_Problem to solve_
Restating the data exactly is the whole task.

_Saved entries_

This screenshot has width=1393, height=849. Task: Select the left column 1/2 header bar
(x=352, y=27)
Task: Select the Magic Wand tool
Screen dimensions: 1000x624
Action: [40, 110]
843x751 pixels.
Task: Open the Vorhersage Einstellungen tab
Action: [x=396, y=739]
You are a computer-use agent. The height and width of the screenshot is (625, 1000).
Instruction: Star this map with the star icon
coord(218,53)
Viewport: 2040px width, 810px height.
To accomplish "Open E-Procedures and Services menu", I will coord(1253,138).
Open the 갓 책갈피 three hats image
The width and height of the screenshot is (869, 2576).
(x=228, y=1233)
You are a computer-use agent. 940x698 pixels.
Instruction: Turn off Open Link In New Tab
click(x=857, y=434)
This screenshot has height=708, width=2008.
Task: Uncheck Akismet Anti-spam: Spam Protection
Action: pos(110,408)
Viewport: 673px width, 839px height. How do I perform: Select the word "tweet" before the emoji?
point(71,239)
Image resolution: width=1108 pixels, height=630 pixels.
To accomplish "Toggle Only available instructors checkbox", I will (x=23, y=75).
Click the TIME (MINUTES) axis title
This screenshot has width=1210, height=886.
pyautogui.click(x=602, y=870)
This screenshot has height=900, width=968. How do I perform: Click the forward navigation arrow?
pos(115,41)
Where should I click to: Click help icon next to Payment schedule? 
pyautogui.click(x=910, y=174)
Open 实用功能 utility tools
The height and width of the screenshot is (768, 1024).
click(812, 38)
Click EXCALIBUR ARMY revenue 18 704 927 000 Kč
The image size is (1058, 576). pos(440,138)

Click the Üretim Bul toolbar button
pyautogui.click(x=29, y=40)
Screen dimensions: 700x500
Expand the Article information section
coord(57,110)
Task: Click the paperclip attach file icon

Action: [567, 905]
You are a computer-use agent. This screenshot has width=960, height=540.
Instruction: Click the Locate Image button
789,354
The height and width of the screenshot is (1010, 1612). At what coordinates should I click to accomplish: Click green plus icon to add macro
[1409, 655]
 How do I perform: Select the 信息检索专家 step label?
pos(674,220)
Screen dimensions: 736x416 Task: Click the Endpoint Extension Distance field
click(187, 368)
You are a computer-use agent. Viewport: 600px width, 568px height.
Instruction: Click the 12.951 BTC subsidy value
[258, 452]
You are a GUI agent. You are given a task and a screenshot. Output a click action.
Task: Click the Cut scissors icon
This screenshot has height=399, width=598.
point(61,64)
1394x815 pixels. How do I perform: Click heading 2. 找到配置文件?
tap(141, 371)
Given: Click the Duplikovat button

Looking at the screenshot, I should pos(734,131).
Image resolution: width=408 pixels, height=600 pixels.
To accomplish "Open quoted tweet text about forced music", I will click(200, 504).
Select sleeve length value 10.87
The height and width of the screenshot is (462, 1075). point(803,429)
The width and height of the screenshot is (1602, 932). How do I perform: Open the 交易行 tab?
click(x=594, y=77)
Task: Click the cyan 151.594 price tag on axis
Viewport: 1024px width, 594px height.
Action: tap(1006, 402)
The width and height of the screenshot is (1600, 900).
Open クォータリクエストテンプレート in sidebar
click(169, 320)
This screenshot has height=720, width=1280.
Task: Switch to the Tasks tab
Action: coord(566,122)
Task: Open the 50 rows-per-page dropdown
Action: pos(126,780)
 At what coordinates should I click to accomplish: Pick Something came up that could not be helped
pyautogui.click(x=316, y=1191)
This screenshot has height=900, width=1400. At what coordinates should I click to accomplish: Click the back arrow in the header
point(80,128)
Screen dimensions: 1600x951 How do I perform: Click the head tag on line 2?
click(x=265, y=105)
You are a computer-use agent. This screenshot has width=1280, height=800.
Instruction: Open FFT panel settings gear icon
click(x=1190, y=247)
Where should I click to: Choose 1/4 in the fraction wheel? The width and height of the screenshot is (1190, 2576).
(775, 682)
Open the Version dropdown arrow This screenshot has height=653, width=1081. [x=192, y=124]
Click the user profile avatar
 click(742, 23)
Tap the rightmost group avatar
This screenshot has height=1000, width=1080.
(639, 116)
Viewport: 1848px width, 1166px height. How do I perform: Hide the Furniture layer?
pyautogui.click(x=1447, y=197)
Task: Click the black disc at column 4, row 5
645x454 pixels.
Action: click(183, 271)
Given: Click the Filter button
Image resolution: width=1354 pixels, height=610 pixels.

_Worked solution_
This screenshot has width=1393, height=849. Task: Select the left column 1/2 header bar
(x=352, y=27)
Task: Select the Magic Wand tool
Screen dimensions: 1000x624
Action: [40, 110]
843x751 pixels.
Task: Open the Vorhersage Einstellungen tab
Action: [x=396, y=739]
You are a computer-use agent. The height and width of the screenshot is (625, 1000).
Instruction: Star this map with the star icon
coord(218,53)
Viewport: 2040px width, 810px height.
To accomplish "Open E-Procedures and Services menu", I will coord(1253,138).
Open the 갓 책갈피 three hats image
The width and height of the screenshot is (869, 2576).
(x=228, y=1233)
You are a computer-use agent. 940x698 pixels.
Instruction: Turn off Open Link In New Tab
click(x=857, y=434)
This screenshot has height=708, width=2008.
Task: Uncheck Akismet Anti-spam: Spam Protection
Action: pos(110,408)
Viewport: 673px width, 839px height. How do I perform: Select the word "tweet" before the emoji?
point(71,239)
Image resolution: width=1108 pixels, height=630 pixels.
To accomplish "Toggle Only available instructors checkbox", I will (x=23, y=75).
Click the TIME (MINUTES) axis title
This screenshot has width=1210, height=886.
pyautogui.click(x=602, y=870)
This screenshot has height=900, width=968. How do I perform: Click the forward navigation arrow?
pos(115,41)
Where should I click to: Click help icon next to Payment schedule? 
pyautogui.click(x=910, y=174)
Open 实用功能 utility tools
The height and width of the screenshot is (768, 1024).
click(812, 38)
Click EXCALIBUR ARMY revenue 18 704 927 000 Kč
The image size is (1058, 576). pos(440,138)

Click the Üretim Bul toolbar button
pyautogui.click(x=29, y=40)
Screen dimensions: 700x500
Expand the Article information section
coord(57,110)
Task: Click the paperclip attach file icon

Action: [567, 905]
You are a computer-use agent. This screenshot has width=960, height=540.
Instruction: Click the Locate Image button
789,354
The height and width of the screenshot is (1010, 1612). At what coordinates should I click to accomplish: Click green plus icon to add macro
[1409, 655]
 How do I perform: Select the 信息检索专家 step label?
pos(674,220)
Screen dimensions: 736x416 Task: Click the Endpoint Extension Distance field
click(187, 368)
You are a computer-use agent. Viewport: 600px width, 568px height.
Instruction: Click the 12.951 BTC subsidy value
[258, 452]
You are a GUI agent. You are given a task and a screenshot. Output a click action.
Task: Click the Cut scissors icon
This screenshot has height=399, width=598.
point(61,64)
1394x815 pixels. How do I perform: Click heading 2. 找到配置文件?
tap(141, 371)
Given: Click the Duplikovat button

Looking at the screenshot, I should pos(734,131).
Image resolution: width=408 pixels, height=600 pixels.
To accomplish "Open quoted tweet text about forced music", I will click(200, 504).
Select sleeve length value 10.87
The height and width of the screenshot is (462, 1075). point(803,429)
The width and height of the screenshot is (1602, 932). How do I perform: Open the 交易行 tab?
click(x=594, y=77)
Task: Click the cyan 151.594 price tag on axis
Viewport: 1024px width, 594px height.
Action: tap(1006, 402)
The width and height of the screenshot is (1600, 900).
Open クォータリクエストテンプレート in sidebar
click(169, 320)
This screenshot has height=720, width=1280.
Task: Switch to the Tasks tab
Action: coord(566,122)
Task: Open the 50 rows-per-page dropdown
Action: pos(126,780)
 At what coordinates should I click to accomplish: Pick Something came up that could not be helped
pyautogui.click(x=316, y=1191)
This screenshot has height=900, width=1400. At what coordinates should I click to accomplish: Click the back arrow in the header
point(80,128)
Screen dimensions: 1600x951 How do I perform: Click the head tag on line 2?
click(x=265, y=105)
You are a computer-use agent. This screenshot has width=1280, height=800.
Instruction: Open FFT panel settings gear icon
click(x=1190, y=247)
Where should I click to: Choose 1/4 in the fraction wheel? The width and height of the screenshot is (1190, 2576).
(775, 682)
Open the Version dropdown arrow This screenshot has height=653, width=1081. [x=192, y=124]
Click the user profile avatar
 click(742, 23)
Tap the rightmost group avatar
This screenshot has height=1000, width=1080.
(639, 116)
Viewport: 1848px width, 1166px height. How do I perform: Hide the Furniture layer?
pyautogui.click(x=1447, y=197)
Task: Click the black disc at column 4, row 5
645x454 pixels.
Action: click(183, 271)
Given: Click the Filter button
Image resolution: width=1354 pixels, height=610 pixels.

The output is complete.